5 de dez de 2012

e aí que eu passei três anos pensando em quem aqui estava, em quem eu havia deixado para trás sem mais nem menos. pensava no que estavam fazendo, onde estavam indo, com quem estavam se relacionando/namorando/casando...

todos os anos eu mandava cartões de natal, ligava, mandava mensagem, conversava no facebook, raras vezes no skype... aí me modernizei com o whats app e o viber. a comunicação aparentemente se tornava mais fácil. eu, aparentemente, estava conectada com aqueles amigos de anos e imaginava que nada mudaria, independentemente de quanto tempo eu passasse fora.

pois bem, me enganei.

não que esses amigos de anos não sejam mais meus amigos, são sim! mas eu acho que caímos na rotina da comunicação semanal/mensal e de não nos vermos nunca. mal vejo meus amigos hoje. eles sabem que estou aqui, eu sei que eles estão ali e fica por isso mesmo, um contrato de péssimo senso de cada um seguir sua vida como estava seguindo até agora.

o problema é que minha vida hoje não é mesma que tinha mês passado e os outros... bem, os outros... eles seguem vivendo. trabalhando, cuidando de casa, de marido/esposa e similares, de filho, carro, faculdade. cada qual no seu quadrado.

e eu sigo no meu redondo achando que o mundo dá voltas e que a gente passará pelas mesmas pessoas novamente. agora pensando nos amigos que deixei para trás, sem mais nem menos, de novo...


2 comentários:

Popo disse...

Um dia vc deixou todos seus amigos de Porto Alegre para tras. Um dia eu deixei o meu mundo em SP para tras.

E a muitos quilometros de distancia do Brasil eu tive a chance de conhecer uma menina que talvez nunca tivesse tido essa chance.

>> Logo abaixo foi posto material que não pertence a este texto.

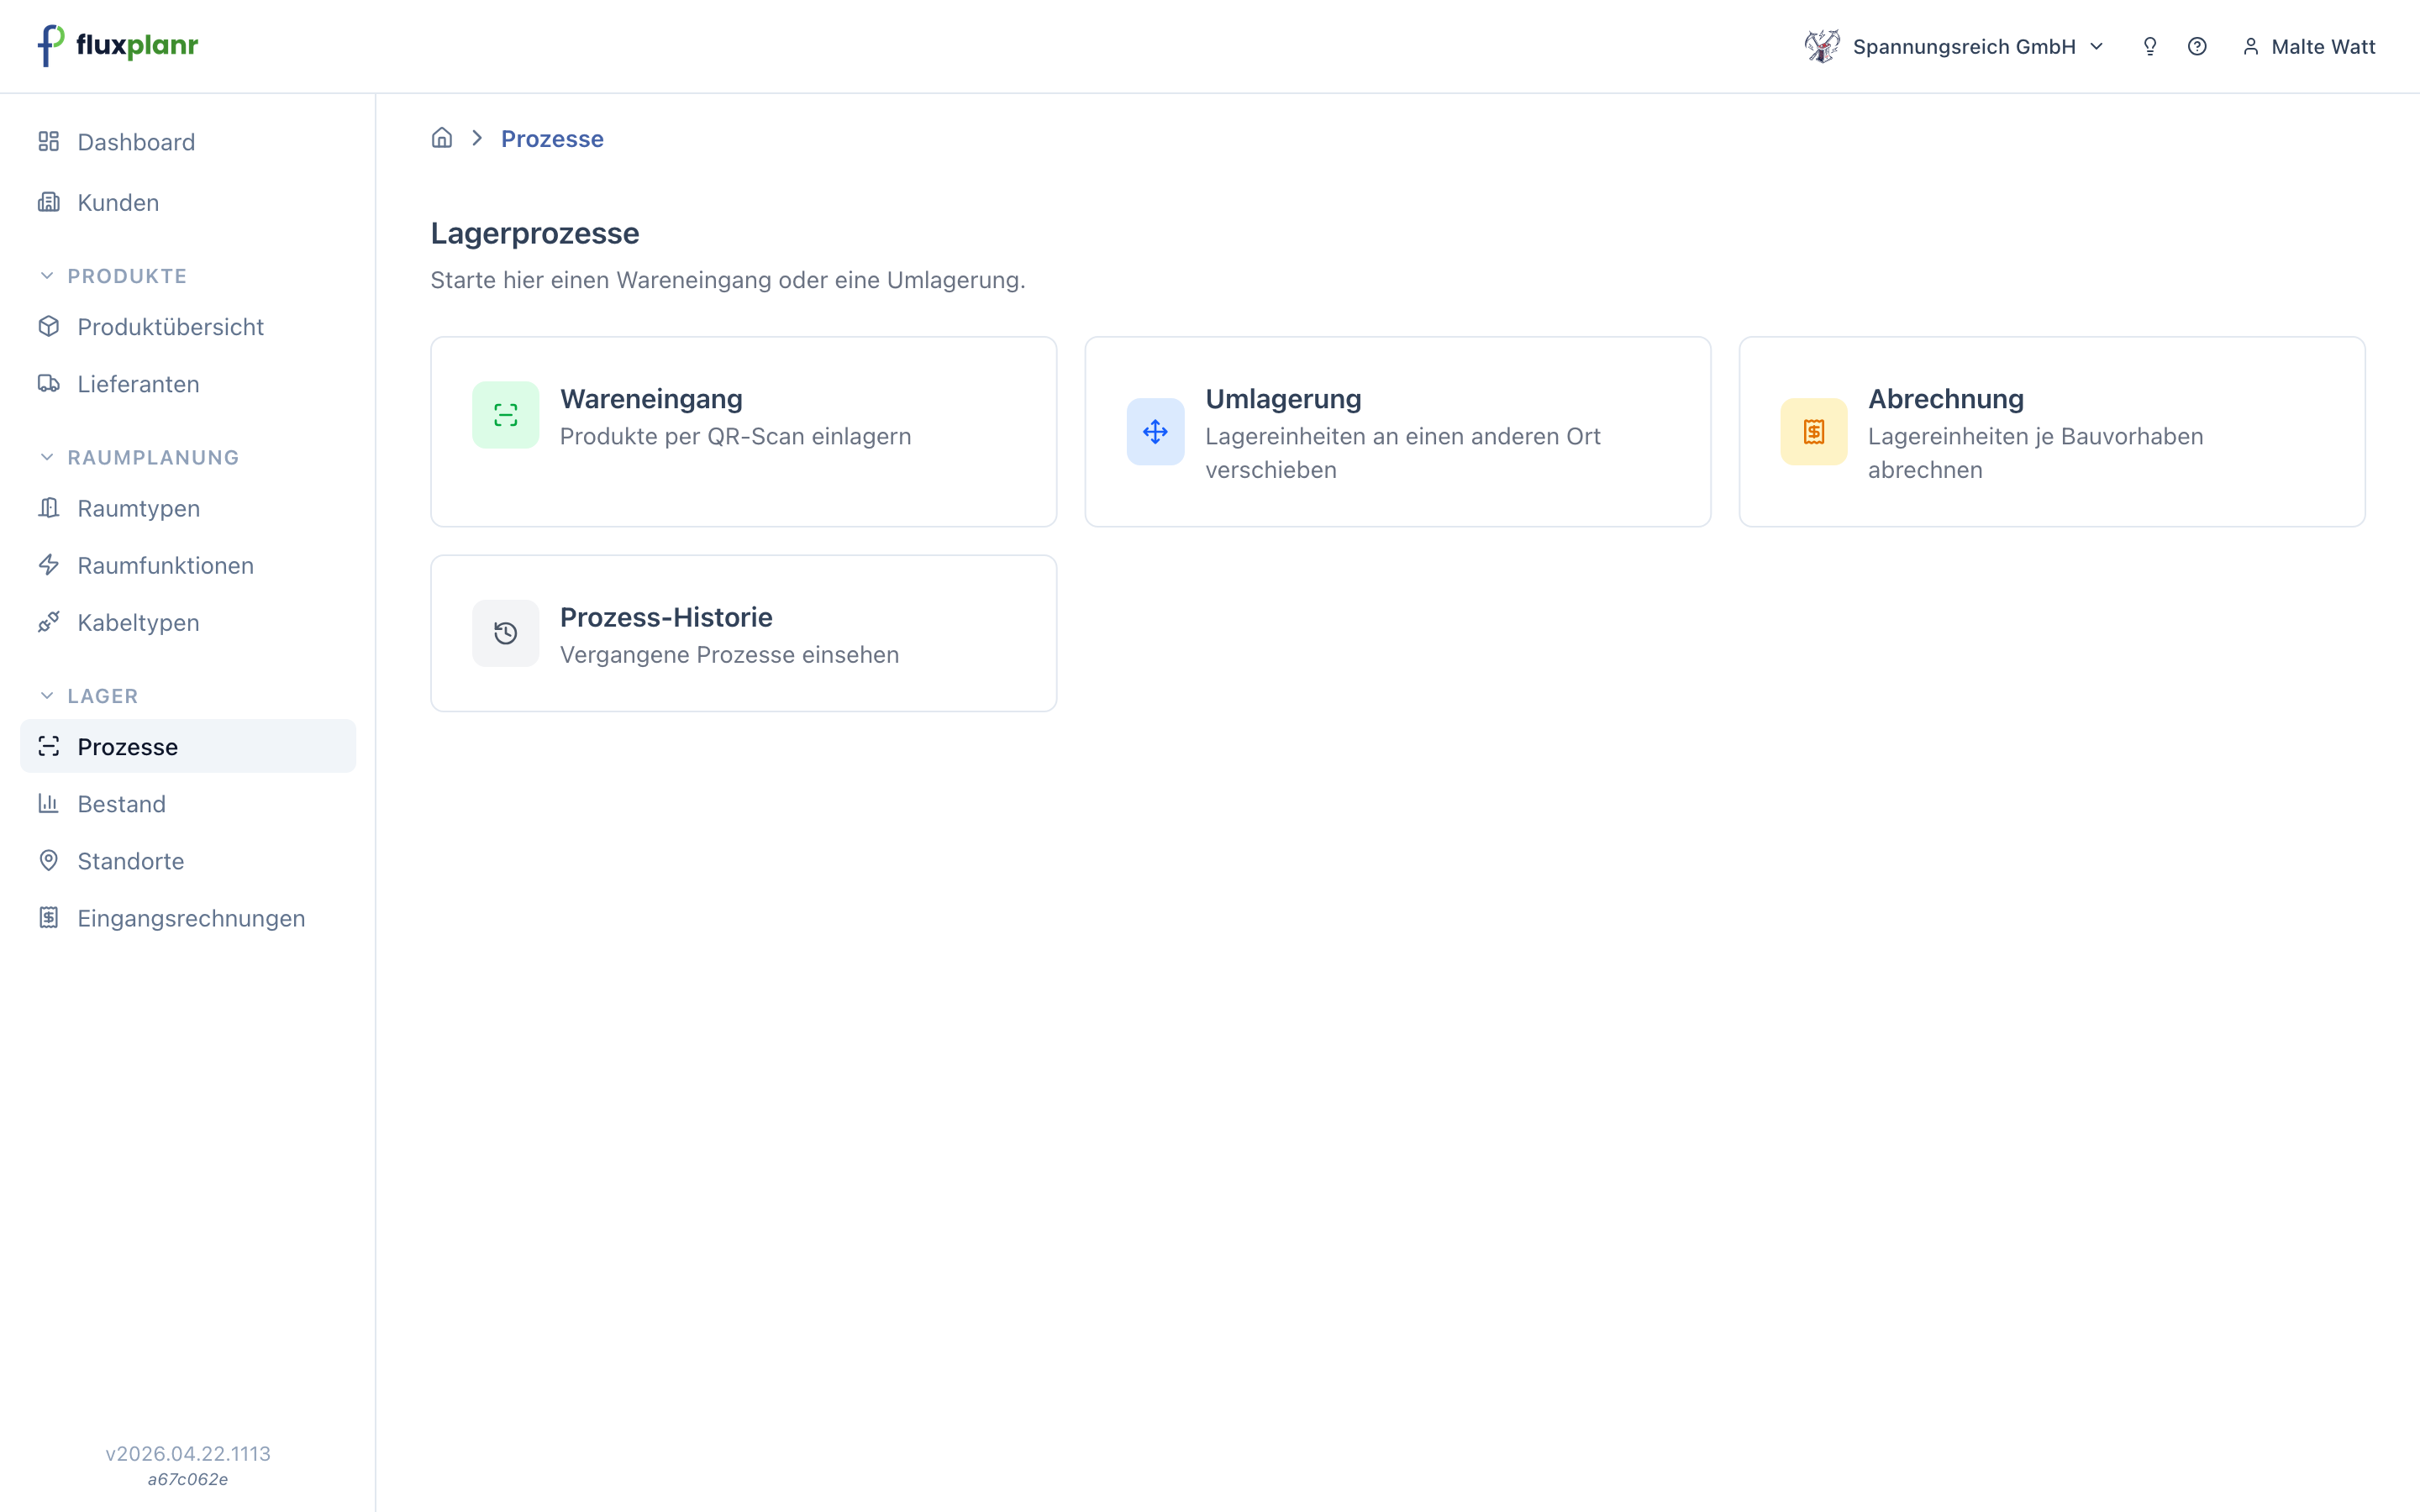This screenshot has height=1512, width=2420.
Task: Click the yellow Abrechnung receipt icon
Action: click(1813, 432)

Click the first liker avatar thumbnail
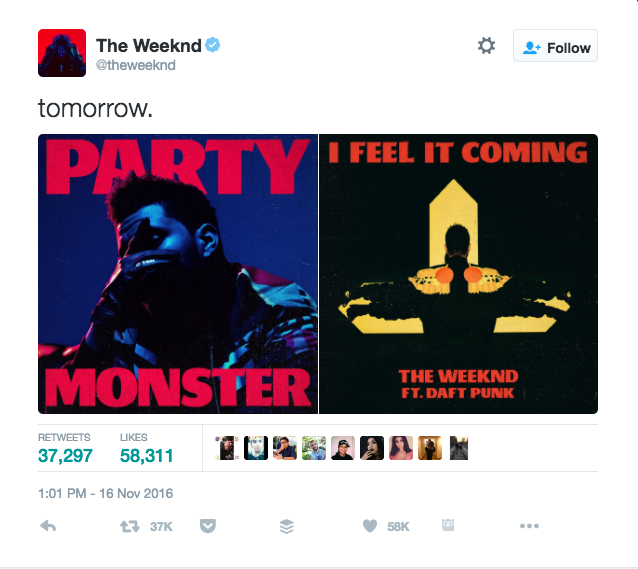tap(227, 448)
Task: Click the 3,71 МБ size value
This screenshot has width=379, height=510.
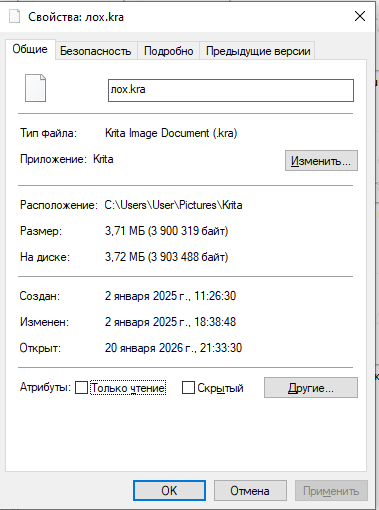Action: click(125, 231)
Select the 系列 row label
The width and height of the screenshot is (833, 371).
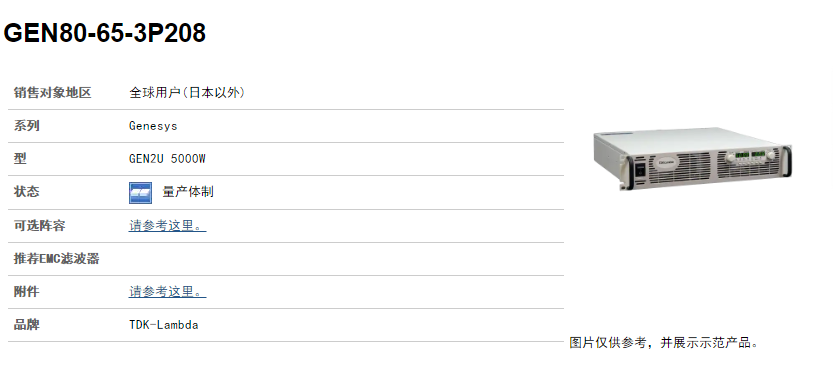(x=27, y=126)
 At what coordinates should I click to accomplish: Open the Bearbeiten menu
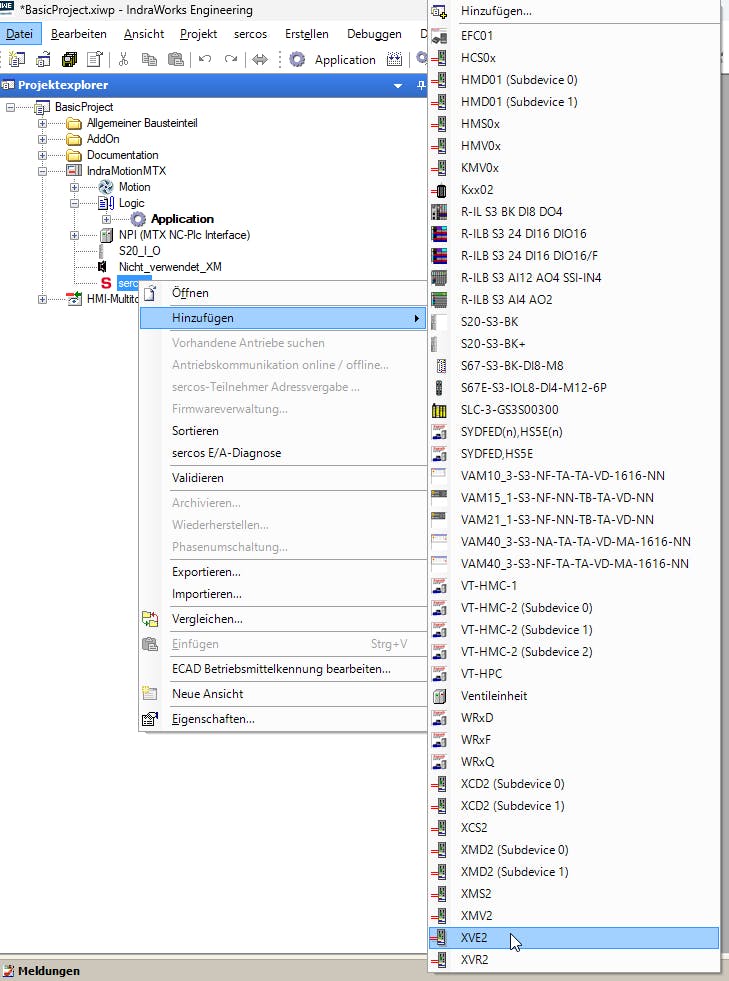coord(79,34)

Sinto saudades dela mas fico imaginando como muitas pessoas ainda vao te conhecer. Serao pessoas de sorte. E quanto a mim ainda terei muito de vc guardado.

Quando nos encontrarmos novamente talvez sejamos ambos pessoas bem diferentes. Mas ainda teremos uma cidade, um momento ou uma xicara de cafe que vai nos unir sempre.

Mr. Lemos disse...

É, Cris... a gente se entende. Nós, os exilados, de volta pra casa ou não, vamos sempre ser estranhos entre as pessoas que um dia foram nossas. Boa sorte na adaptação!